/CompGraph

Computational Graph - MapReduce paradigm

Primary LanguagePython

Graph Computing

computation graphs map reduce join sort MapReduce

Overview of the Project

This library facilitates graph-based computations.

Graph-based table computations involve computational graphs. These graphs are essentially a series of predefined operations that can be applied to various datasets.

A Table is a list of dictionaries, where each dictionary represents a table row, and the keys of the dictionary correspond to the table's columns.

For ease of understanding, we assume all input table rows have identical key sets.

The Importance of Computational Graphs

The core advantage of computational graphs lies in their ability to decouple the operation sequence definition from its execution.
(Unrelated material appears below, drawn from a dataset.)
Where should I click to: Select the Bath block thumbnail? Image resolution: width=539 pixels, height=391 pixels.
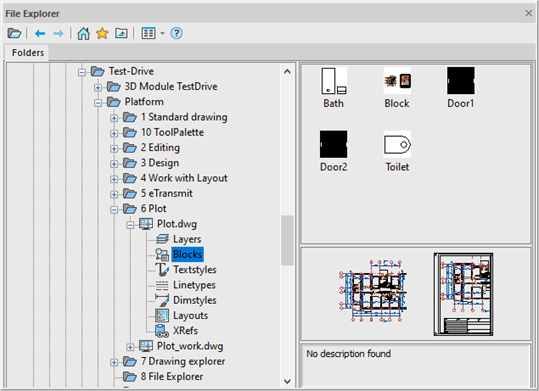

This separation enables operations to be executed in different environments (e.g., defining a graph within a Python interpreter and executing it on a GPU) and allows for simultaneous, parallel processing across multiple cluster machines to handle large data sets efficiently within a reasonable timeframe.

Interface

A computational graph is structured around data entry points and subsequent operations on this data.

Data Entry Points

  • graph_from_iter
graph = Graph.graph_from_iter('input')
  • graph_from_file
iter_of_rows = Graph.graph_from_file(filename, parser)
  • graph_copy
another_graph = Graph.graph_from_graph(graph)

Defined operations

  • Map - Transforms a single row into another row.
  • Reduce - Processes groups of rows based on keys to produce a new set of rows.
  • Join - Merges two graphs into one.
  • Sort - Organizes rows according to their keys.

Execution

To execute the graph, use:

graph.run(input=lambda: iter([{'key': 'value'}]))

or

graph.run(input=lambda: Graph.graph_from_file(filename, parser)))

Sample usage

First, construct a graph using a series of operations, then execute it with your data:

graph = Graph().operation1(...)
               .operation2(...)
               .operation2(...)
result = graph.run()